───── Available records
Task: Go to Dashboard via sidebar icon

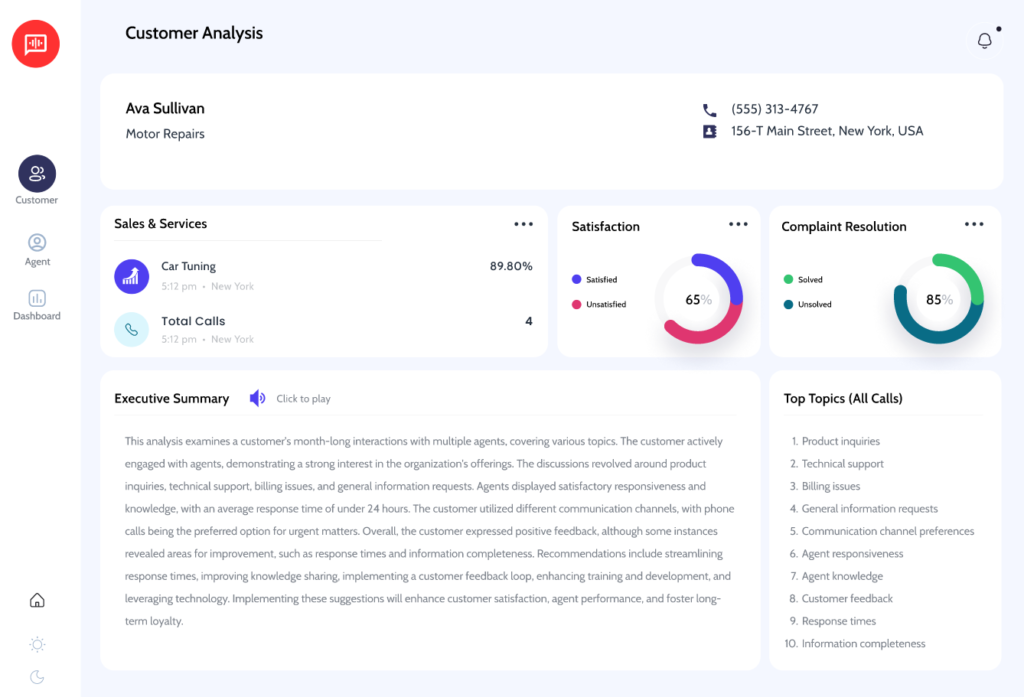Action: (x=37, y=298)
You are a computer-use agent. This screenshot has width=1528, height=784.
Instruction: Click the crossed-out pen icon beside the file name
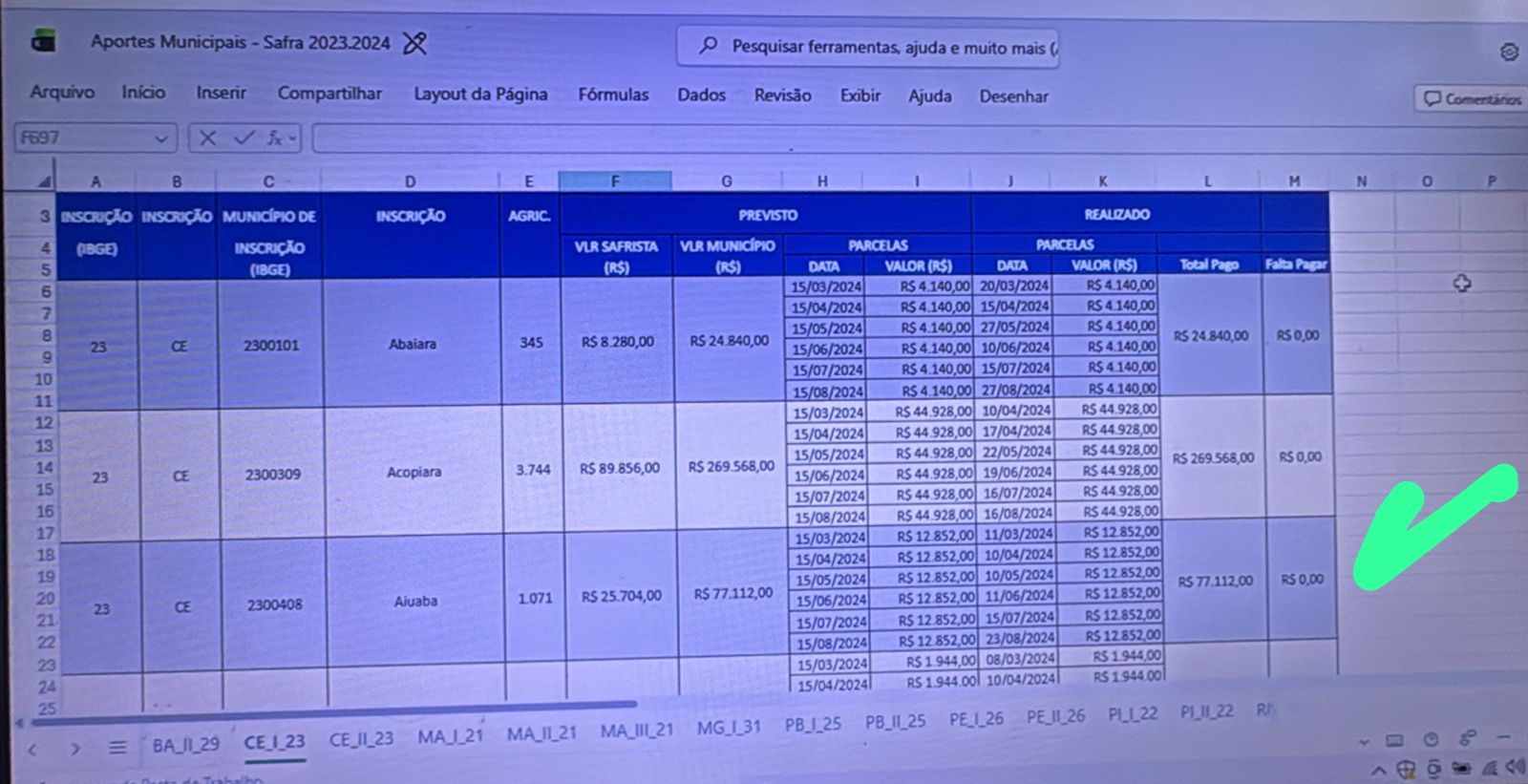414,43
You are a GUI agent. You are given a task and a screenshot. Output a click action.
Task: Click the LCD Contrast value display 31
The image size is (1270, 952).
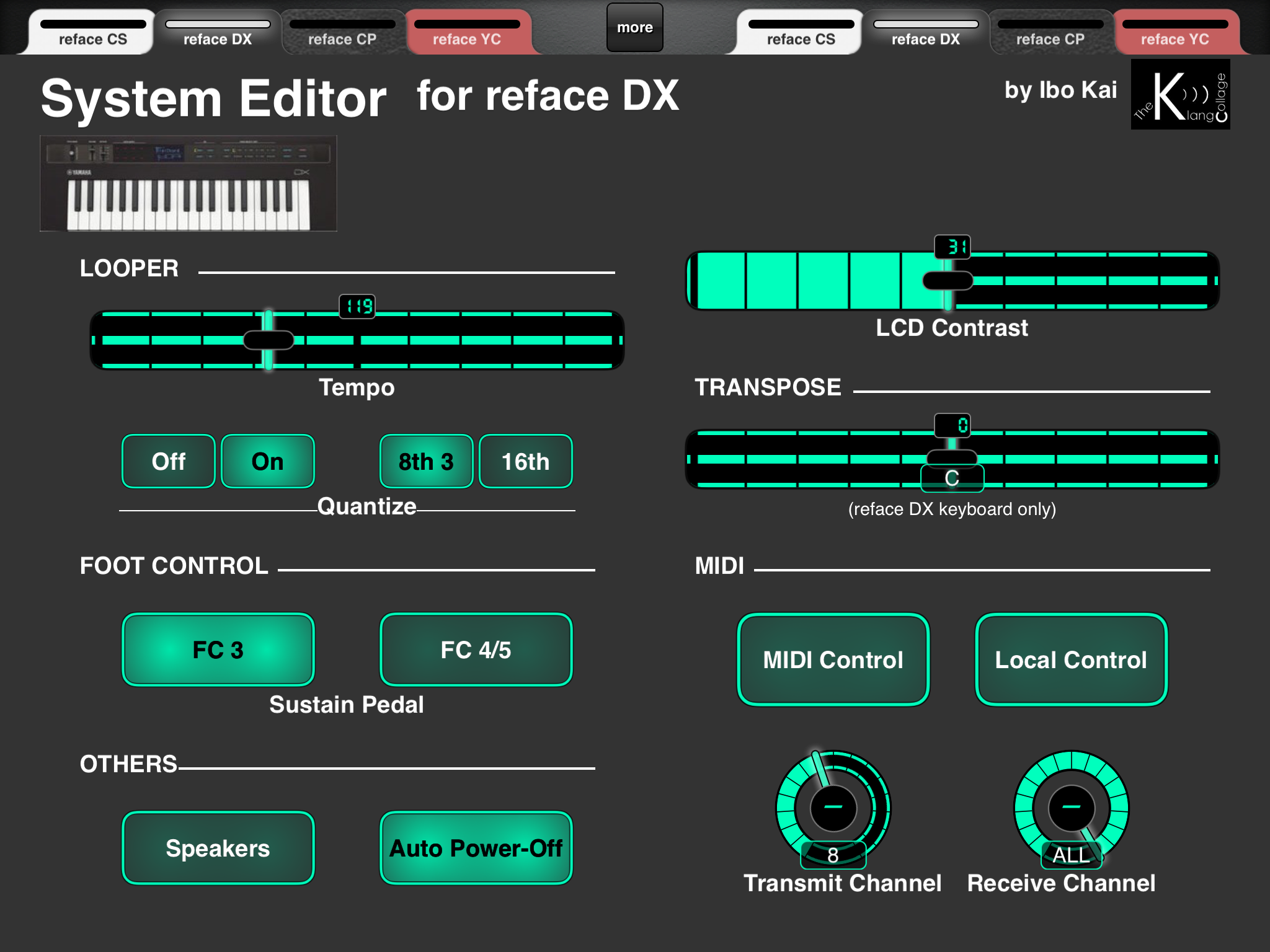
──────────
Task to carry out - Find and copy each line above holding "screenshot".

Written answer -
You are a computer-use agent. This screenshot has width=1528, height=784.
You are a GUI agent. You are given a task and a screenshot. Output a click action.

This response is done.